“I absolutely love working in the Middle East. Coming from a Muslim background, it is a place I hold so dear; the people, the culture, the art and architecture,” begins Miminat Shodeinde, founder of her London-based design and interior architecture studio, Miminat Designs. The revamp of a home in Kuwait is her first design venture in the Middle East – the beginning of a larger body of work that is currently underway. “I’m very excited to learn and explore more, and to see what the Middle East has in store for us as a studio,” she continues. “There has been an incredible word-of-mouth effect, so I’m looking to be working on more projects in the region in the near future.”
For this home in Kuwait, Shodeinde was tasked with revamping some of the rooms of a six-floor villa, focusing on the basement and the main entertainment room, resulting in a mixture of neutral and deep tones, with an abundance of natural wood and hints of colour.
Character and texture were the overriding themes for the project, she explains, where the client’s lifestyle and use of space dictated many of the design decisions. The result is a mixture of masculine forms and feminine touches, with textures including a layering of stone, timber and metals.

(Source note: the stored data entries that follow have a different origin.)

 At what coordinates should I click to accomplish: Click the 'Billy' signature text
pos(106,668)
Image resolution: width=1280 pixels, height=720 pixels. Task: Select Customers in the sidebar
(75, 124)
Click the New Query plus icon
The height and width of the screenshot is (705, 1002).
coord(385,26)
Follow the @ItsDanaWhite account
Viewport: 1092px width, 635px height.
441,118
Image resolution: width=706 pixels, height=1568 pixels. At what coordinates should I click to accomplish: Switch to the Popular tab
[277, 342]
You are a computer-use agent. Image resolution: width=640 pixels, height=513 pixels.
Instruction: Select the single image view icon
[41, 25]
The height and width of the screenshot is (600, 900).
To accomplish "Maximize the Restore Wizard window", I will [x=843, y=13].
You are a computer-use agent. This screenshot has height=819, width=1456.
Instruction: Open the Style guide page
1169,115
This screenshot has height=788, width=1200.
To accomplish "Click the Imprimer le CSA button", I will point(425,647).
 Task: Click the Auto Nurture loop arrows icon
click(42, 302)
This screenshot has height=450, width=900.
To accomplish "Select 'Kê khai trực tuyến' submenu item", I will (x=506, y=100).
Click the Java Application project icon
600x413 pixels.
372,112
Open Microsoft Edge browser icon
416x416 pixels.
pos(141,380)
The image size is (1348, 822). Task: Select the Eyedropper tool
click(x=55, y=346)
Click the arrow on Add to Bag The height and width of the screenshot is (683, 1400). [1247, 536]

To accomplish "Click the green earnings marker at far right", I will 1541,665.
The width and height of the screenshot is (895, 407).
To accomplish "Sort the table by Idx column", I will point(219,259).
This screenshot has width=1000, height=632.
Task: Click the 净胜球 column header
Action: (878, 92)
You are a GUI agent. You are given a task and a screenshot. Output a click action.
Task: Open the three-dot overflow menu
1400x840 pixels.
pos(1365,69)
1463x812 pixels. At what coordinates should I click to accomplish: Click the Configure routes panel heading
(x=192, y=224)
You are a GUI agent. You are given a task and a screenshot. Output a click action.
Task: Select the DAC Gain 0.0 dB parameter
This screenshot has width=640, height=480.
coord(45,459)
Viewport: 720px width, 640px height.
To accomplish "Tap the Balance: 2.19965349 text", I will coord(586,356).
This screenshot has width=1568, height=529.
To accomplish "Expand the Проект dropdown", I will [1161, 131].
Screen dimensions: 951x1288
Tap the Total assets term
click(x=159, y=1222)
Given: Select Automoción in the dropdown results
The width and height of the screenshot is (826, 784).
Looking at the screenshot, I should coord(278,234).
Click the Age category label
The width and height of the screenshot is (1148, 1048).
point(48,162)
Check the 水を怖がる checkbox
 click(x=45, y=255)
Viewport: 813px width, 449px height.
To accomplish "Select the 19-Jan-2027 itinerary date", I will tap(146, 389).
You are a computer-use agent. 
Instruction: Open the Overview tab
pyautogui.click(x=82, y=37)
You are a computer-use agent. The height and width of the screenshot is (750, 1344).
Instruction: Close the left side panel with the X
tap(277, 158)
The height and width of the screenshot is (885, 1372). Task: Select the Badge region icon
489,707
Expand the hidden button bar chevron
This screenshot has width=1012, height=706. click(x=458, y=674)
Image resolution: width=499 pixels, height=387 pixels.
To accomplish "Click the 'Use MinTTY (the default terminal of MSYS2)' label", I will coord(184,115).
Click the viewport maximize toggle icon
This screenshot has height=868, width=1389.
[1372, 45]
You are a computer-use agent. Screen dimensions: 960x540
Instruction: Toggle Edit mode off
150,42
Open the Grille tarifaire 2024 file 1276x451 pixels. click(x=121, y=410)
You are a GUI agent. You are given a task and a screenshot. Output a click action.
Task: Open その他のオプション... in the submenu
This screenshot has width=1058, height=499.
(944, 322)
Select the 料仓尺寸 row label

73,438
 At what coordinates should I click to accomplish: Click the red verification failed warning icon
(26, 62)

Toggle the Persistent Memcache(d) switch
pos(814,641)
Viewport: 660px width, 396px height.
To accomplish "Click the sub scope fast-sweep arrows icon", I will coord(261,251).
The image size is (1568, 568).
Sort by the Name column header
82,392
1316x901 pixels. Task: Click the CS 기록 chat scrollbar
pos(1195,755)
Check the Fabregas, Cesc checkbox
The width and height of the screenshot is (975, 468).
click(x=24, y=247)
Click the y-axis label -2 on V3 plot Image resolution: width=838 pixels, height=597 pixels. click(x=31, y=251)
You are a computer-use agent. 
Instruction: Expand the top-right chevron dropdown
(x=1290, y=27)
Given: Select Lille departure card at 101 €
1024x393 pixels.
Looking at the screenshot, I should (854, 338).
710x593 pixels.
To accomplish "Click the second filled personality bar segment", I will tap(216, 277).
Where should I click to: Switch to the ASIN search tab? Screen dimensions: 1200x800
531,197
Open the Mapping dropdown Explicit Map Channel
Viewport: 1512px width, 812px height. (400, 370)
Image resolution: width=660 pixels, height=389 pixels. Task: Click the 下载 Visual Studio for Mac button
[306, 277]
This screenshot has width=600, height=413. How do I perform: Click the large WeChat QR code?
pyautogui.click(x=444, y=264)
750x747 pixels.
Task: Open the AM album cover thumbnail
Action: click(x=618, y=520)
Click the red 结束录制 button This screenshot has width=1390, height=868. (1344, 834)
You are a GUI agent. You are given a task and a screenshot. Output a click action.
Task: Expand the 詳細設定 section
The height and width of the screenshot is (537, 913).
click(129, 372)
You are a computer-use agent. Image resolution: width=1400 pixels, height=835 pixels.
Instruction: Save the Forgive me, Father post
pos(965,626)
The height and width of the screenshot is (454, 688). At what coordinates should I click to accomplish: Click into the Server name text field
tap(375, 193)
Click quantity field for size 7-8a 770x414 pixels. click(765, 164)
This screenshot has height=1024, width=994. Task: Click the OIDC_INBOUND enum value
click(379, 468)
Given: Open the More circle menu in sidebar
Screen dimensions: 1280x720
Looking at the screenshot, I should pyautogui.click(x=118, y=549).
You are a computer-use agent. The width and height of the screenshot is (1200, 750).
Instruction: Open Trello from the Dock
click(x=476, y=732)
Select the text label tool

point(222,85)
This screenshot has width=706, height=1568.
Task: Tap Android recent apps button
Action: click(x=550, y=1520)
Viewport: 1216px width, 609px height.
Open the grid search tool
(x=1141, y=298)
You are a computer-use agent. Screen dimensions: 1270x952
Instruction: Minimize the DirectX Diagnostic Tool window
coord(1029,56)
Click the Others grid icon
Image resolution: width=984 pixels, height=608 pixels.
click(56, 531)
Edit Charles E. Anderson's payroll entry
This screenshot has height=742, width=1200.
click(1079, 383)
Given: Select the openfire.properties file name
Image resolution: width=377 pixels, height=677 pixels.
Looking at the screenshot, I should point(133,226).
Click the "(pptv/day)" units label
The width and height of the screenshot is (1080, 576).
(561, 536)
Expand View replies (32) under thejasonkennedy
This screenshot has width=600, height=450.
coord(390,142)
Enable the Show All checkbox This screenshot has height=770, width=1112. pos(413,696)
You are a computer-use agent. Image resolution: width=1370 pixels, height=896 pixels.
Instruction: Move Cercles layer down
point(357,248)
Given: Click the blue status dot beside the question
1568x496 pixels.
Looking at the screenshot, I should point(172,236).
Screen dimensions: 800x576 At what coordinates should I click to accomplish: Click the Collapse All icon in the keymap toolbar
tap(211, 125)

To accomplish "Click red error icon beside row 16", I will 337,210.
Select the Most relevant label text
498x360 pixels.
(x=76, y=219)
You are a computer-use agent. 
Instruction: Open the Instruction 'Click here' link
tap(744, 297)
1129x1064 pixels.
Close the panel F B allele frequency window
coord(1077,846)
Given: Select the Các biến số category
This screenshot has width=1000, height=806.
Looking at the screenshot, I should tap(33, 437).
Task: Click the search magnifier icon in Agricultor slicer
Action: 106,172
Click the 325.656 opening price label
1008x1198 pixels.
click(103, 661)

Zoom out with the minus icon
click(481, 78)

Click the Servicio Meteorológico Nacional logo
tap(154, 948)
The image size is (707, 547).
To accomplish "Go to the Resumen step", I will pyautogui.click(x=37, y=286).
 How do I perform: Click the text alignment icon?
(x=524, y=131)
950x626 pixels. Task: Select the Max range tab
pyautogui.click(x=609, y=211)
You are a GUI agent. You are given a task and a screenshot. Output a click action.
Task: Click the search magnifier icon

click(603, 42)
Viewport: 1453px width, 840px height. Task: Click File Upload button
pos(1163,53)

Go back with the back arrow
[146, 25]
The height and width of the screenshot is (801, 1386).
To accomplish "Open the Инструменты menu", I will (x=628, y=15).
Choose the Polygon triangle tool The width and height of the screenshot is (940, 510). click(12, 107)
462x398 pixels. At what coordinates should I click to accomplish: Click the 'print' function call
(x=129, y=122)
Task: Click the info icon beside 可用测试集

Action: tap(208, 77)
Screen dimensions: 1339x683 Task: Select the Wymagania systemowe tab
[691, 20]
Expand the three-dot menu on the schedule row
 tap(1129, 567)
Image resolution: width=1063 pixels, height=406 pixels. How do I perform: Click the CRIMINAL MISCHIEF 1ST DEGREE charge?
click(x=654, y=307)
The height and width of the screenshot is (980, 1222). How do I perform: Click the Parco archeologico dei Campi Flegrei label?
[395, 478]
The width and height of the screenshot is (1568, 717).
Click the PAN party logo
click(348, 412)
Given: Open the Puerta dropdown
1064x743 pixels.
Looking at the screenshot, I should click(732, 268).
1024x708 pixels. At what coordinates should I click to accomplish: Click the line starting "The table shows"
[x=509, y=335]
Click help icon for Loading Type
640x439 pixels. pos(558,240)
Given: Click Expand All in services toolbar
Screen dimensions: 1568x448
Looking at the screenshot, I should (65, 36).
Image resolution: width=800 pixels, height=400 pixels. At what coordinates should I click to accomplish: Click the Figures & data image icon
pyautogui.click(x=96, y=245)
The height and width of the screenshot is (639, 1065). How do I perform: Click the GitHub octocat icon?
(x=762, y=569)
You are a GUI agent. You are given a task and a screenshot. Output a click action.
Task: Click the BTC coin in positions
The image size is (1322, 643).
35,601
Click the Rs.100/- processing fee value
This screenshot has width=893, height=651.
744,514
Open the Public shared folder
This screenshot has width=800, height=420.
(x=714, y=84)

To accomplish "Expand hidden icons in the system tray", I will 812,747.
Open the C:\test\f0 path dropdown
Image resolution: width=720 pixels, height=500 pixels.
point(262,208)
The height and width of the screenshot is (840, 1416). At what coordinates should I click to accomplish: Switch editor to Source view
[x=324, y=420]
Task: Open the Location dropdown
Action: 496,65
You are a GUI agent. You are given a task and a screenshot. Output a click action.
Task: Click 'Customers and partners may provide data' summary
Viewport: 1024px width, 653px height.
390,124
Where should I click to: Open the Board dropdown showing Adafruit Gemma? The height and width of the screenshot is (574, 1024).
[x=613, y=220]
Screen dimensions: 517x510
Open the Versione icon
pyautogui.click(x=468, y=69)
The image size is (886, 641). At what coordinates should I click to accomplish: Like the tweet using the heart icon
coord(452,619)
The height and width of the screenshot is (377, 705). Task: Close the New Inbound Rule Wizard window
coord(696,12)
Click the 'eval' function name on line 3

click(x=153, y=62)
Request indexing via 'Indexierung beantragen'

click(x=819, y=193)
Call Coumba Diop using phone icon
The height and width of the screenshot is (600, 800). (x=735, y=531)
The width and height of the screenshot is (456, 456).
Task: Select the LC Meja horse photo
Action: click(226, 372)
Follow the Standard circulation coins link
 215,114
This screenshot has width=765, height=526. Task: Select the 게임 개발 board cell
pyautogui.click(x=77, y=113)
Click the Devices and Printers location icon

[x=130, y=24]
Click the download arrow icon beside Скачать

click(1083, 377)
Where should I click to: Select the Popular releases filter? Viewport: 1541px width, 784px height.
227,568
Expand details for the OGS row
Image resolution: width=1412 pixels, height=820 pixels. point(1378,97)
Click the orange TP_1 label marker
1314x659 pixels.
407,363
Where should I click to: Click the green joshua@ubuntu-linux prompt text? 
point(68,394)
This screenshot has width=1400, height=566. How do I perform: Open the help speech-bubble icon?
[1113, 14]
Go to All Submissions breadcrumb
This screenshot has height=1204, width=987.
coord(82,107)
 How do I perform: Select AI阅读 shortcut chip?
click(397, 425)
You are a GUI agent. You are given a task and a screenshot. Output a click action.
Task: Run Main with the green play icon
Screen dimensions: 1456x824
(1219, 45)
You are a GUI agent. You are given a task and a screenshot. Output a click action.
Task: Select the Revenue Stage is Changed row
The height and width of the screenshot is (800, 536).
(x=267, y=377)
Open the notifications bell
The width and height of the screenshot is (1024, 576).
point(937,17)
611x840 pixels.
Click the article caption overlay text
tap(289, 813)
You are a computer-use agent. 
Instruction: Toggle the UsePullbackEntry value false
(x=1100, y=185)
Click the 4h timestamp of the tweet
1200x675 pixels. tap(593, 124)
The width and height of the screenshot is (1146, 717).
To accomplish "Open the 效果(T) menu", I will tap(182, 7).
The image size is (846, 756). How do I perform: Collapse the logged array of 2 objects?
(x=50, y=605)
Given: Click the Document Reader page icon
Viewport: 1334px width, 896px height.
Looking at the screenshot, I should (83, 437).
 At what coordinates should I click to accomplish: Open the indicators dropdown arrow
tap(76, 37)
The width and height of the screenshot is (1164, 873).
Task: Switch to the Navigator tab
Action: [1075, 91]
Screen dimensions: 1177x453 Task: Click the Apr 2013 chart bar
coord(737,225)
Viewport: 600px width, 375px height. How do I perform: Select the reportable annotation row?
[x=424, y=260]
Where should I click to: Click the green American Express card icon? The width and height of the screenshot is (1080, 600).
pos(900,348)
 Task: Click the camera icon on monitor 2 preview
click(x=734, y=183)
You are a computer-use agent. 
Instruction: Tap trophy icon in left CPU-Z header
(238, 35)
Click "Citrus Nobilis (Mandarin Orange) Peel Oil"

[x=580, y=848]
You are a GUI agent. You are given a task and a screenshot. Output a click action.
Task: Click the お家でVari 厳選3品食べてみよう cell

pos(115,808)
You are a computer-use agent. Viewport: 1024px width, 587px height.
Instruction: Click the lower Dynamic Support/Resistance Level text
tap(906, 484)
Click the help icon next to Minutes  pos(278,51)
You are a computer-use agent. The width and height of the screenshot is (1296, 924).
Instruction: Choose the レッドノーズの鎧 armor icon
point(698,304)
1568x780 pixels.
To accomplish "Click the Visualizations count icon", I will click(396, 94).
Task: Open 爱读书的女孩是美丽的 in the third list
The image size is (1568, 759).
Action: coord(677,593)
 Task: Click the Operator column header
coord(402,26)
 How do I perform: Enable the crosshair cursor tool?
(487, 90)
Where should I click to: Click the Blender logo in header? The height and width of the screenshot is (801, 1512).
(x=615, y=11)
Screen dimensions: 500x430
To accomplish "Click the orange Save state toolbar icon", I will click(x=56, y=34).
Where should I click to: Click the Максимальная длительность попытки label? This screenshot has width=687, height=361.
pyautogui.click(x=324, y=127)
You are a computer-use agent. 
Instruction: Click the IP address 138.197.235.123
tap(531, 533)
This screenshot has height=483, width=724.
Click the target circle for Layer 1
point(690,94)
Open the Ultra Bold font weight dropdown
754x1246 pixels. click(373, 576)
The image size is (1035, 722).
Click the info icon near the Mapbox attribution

In fact, Shodeinde – who also designs furniture and creates her own artworks – has worked on six mostly bespoke, large-scale pieces for the home, which were all handmade in London. These include the Oscar chairs and floor lamp (inspired by legendary Brazilian architect Oscar Niemeyer); the three-metre Rina cabinet, which features oxblood aniline leather fronts; and the Jude pendent, named after her client. She has also created a bespoke mirror in deep bronze, with nods to the art deco era.
“I like to play with strong forms, and lots of what I design is large in terms of scale,” the designer shares. “Wood has been and is still my favourite material to manipulate. My defining inspirations are movement; the poetry of movement and capturing that through my furniture. I think my pieces not only show beauty in the design but [also] beauty and the art of craftsmanship, which is important to me.”
In addition to the bespoke furniture, Shodeinde has also worked on a four-metre painting for the space, which incorporates hues of pink, red and purple to soften the room and add a feminine touch, contrasting with the bold, deep rich forms of the furniture, as per the client’s request.
She concludes: “The real inspiration [for me] does usually come from my clients, who have such interesting and rich stories to tell through their homes.”